A travers le PRISM de Laura Poitras.
« Citizenfour » ne cherche pas à expliquer le fonctionnement de l’espionnage systématique massif mis en place par la NSA et le gouvernement américain. Il ne cherche pas non plus à condamner et à produire des preuves à charges contre les différents acteurs de ce système. « Citizenfour » est en fait le film de quelques jours d’une vie. Ces jours sont ceux, cruciaux, qui entourent la révélation du scandale, de la rencontre avec les journalistes à l’asile diplomatique en Russie. Cette vie c’est principalement celle d’Edward Snowden, un peu celle de Laura Poitras, la documentariste, et de quelques journalistes en particulier Glenn Greenwald.

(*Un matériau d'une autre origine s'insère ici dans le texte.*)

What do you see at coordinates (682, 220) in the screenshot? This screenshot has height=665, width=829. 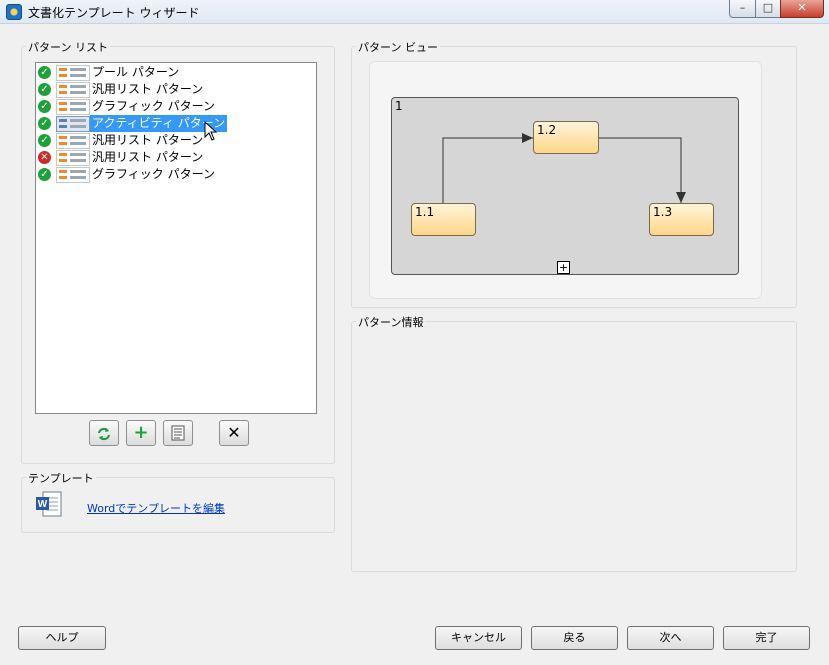 I see `activity-node: 1.3` at bounding box center [682, 220].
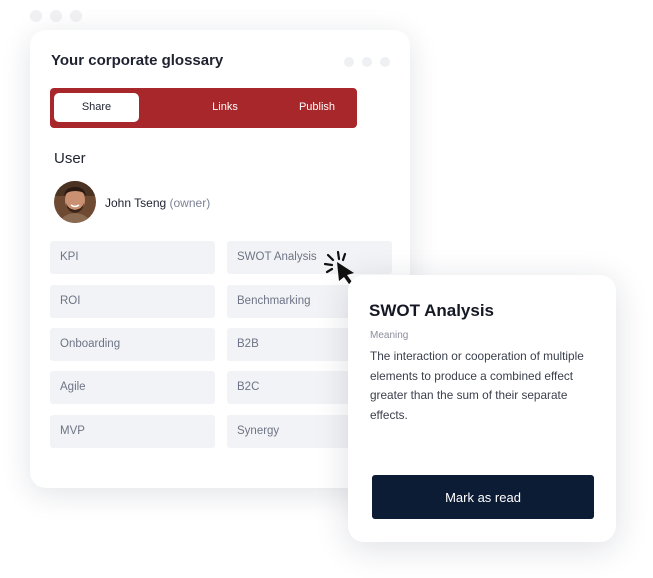 The width and height of the screenshot is (653, 578). I want to click on term-agile: Agile, so click(132, 388).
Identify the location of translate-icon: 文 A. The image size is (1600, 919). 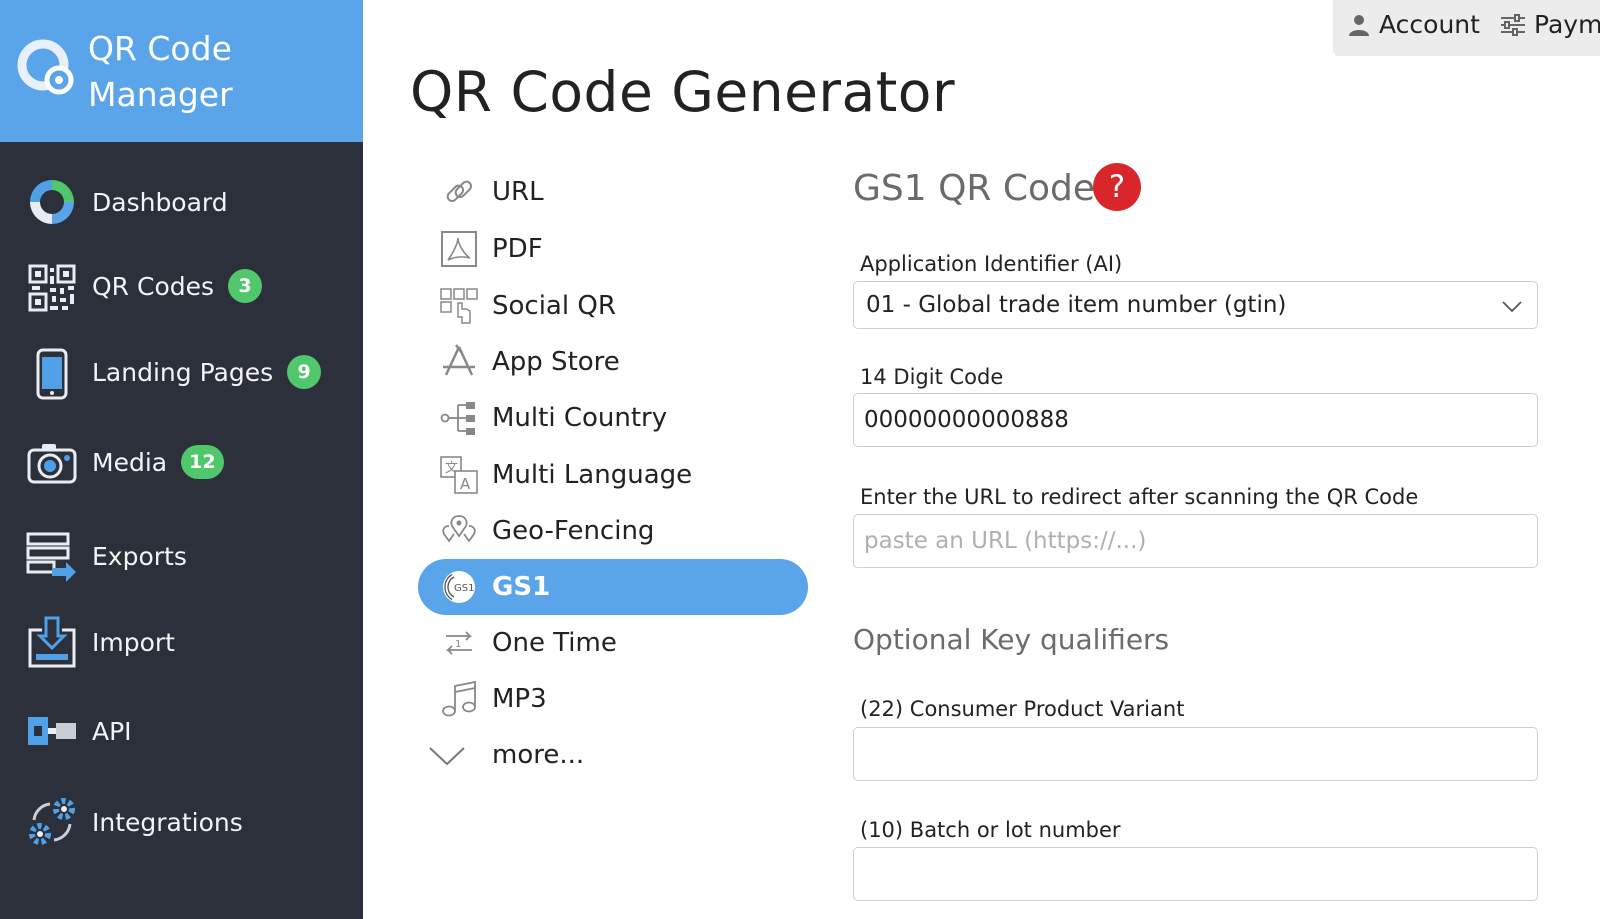
(459, 475).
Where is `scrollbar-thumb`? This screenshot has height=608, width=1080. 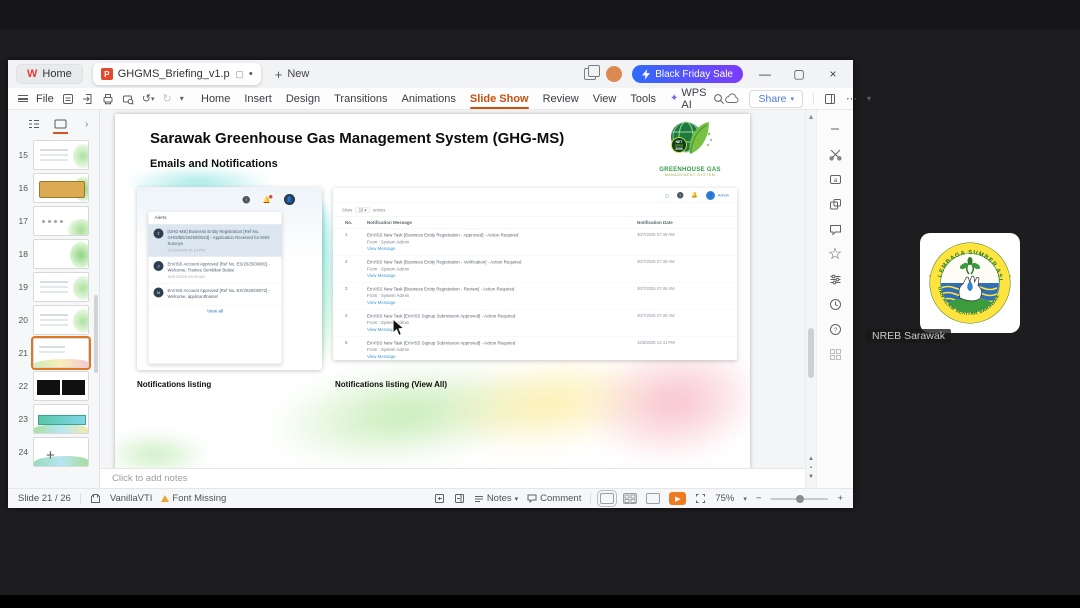 scrollbar-thumb is located at coordinates (811, 353).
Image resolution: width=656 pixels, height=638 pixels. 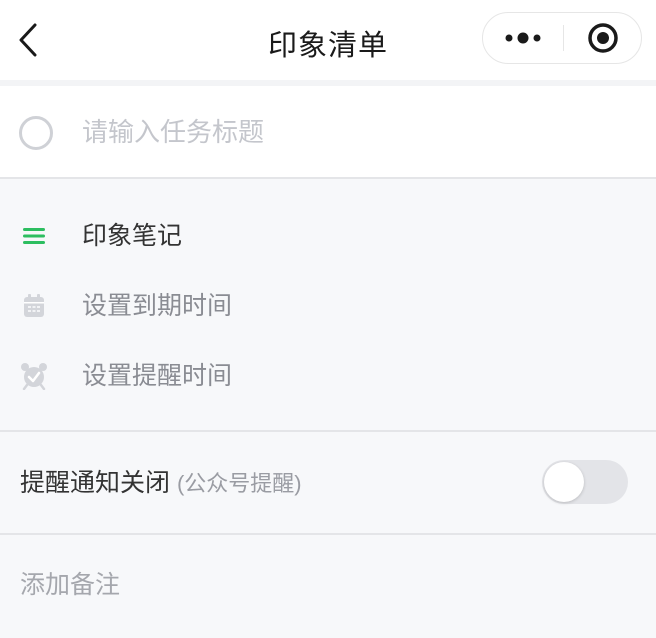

Laura Poitras filme donc sa rencontre avec Edward Snowden, la rencontre de ce dernier et de Glenn Greenwald, le dialogue qui s’instaure dans une chambre d’hôtel de Hong-Kong, les explications plus ou moins détaillées du système, le choix de ce qu’on révèle ou non, immédiatement ou plus tard, quelle stratégie adopter, etc. C'est un film d’espionnage auquel on assiste sauf que ce n’est pas une fiction, c’est la réalité. C’est vraiment captivant à suivre. Pas pour ce qu’on apprend de l’affaire (à vrai dire on apprend rien de précis ou qu’on ne sache déjà si on a vaguement suivi les infos à l’époque) mais pour les personnes que l’on suit, pour l’humain, pour les discussions, le modus operandi, les choix pris et le pourquoi de ces choix. Même le choix de se raser la barbe ou non, de répondre au téléphone qui sonne ou non, choix qui sont assez anecdotiques comparés à l’extraordinaire de la situation et l’extrême sensibilité des informations dans les mains de ces personnes, même ces petites décisions donc, deviennent intéressantes. Il y a également un grand moment de tension avec une alarme incendie qui nous fait un peu rire jaune entre incrédulité et angoisse.

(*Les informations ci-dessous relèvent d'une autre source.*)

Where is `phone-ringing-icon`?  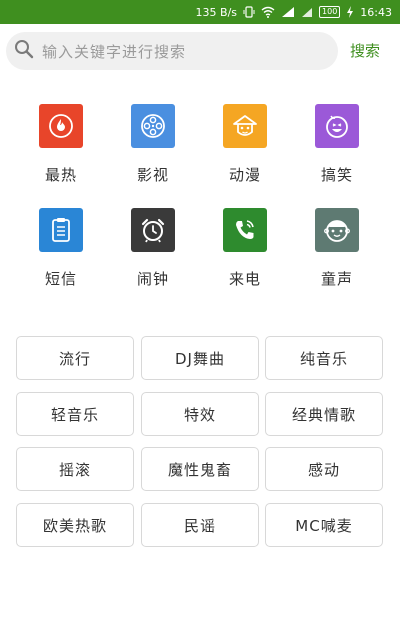
phone-ringing-icon is located at coordinates (245, 230).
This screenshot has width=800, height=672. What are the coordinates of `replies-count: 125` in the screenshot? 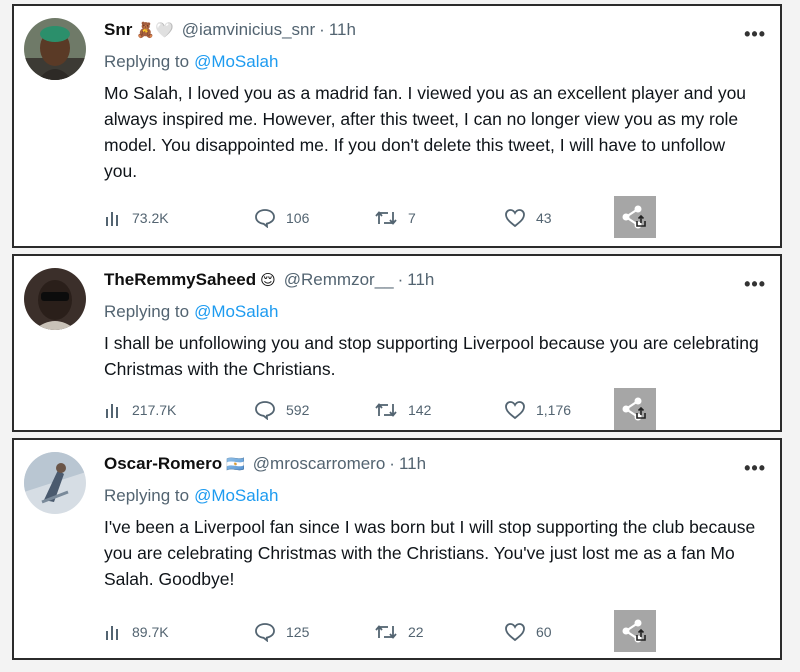 It's located at (298, 632).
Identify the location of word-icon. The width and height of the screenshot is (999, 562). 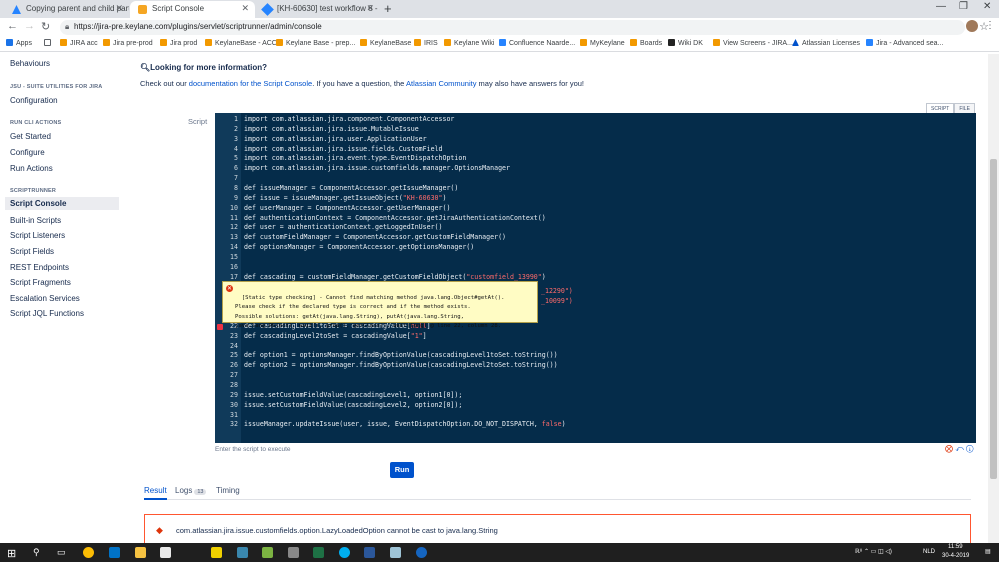
(370, 552).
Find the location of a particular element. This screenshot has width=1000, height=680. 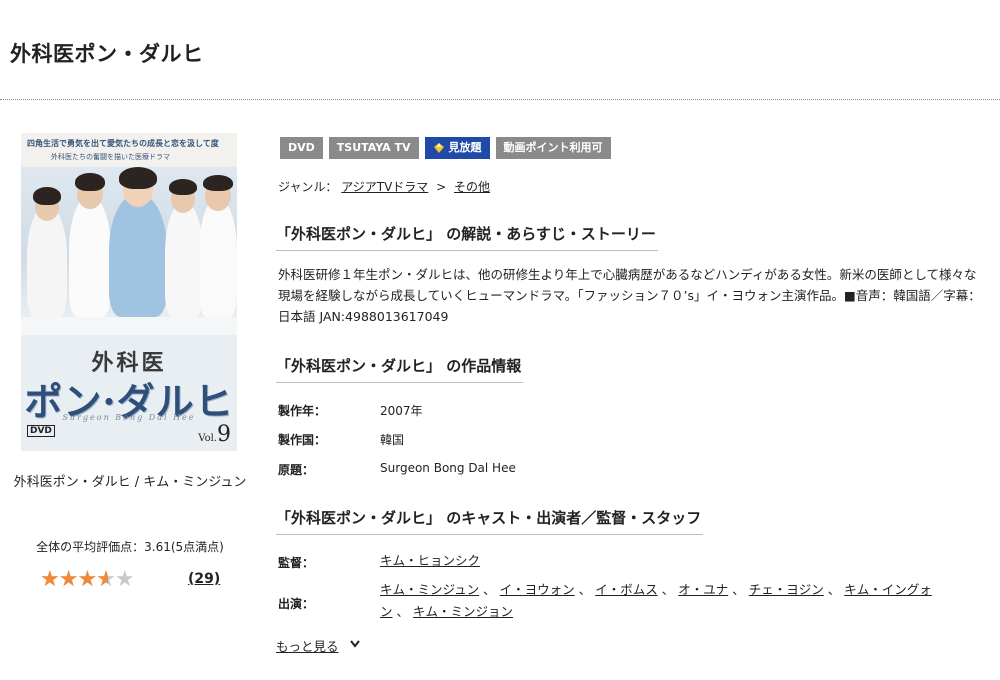

cover-volume: Vol.9 is located at coordinates (214, 434).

Malgré tout, face à ce documentaire, je suis un peu méfiant. On a ici un documentaire « cinéma vérité » et je ne mets pas en doute que ce que l’on voit ce soit passé réellement. Ce qui m’interroge en revanche c’est l’objectivité. Edward Snowden a ici le rôle du whistleblower, comprenez lanceur d’alerte, grande âme, qui se sacrifie au nom de valeurs supérieures et de l’intérêt commun, qui ne cache pas son identité pour que ces actes ne retombent pas sur d’autres personnes, qui est prêt à quitter sa vie, sa famille, sa petite amie, etc. sans peut-être l’espoir de les revoir. Alors soit c’est un homme d’une éthique et d'une force de caractère assez extraordinaire, et c’est peut être le cas, soit ce portrait est biaisé que ce soit le choix des rushs et le montage de Laura Poitras ou bien lui qui se donne ce rôle et cette image (c’est un homme intelligent à n’en pas douter mais ne cache-t-il pas aussi un besoin de reconnaissance, une envie de célébrité ?). Ou peut-être est-ce même un peu des deux ?
En tout cas, ça n’en reste pas moins palpitant à suivre.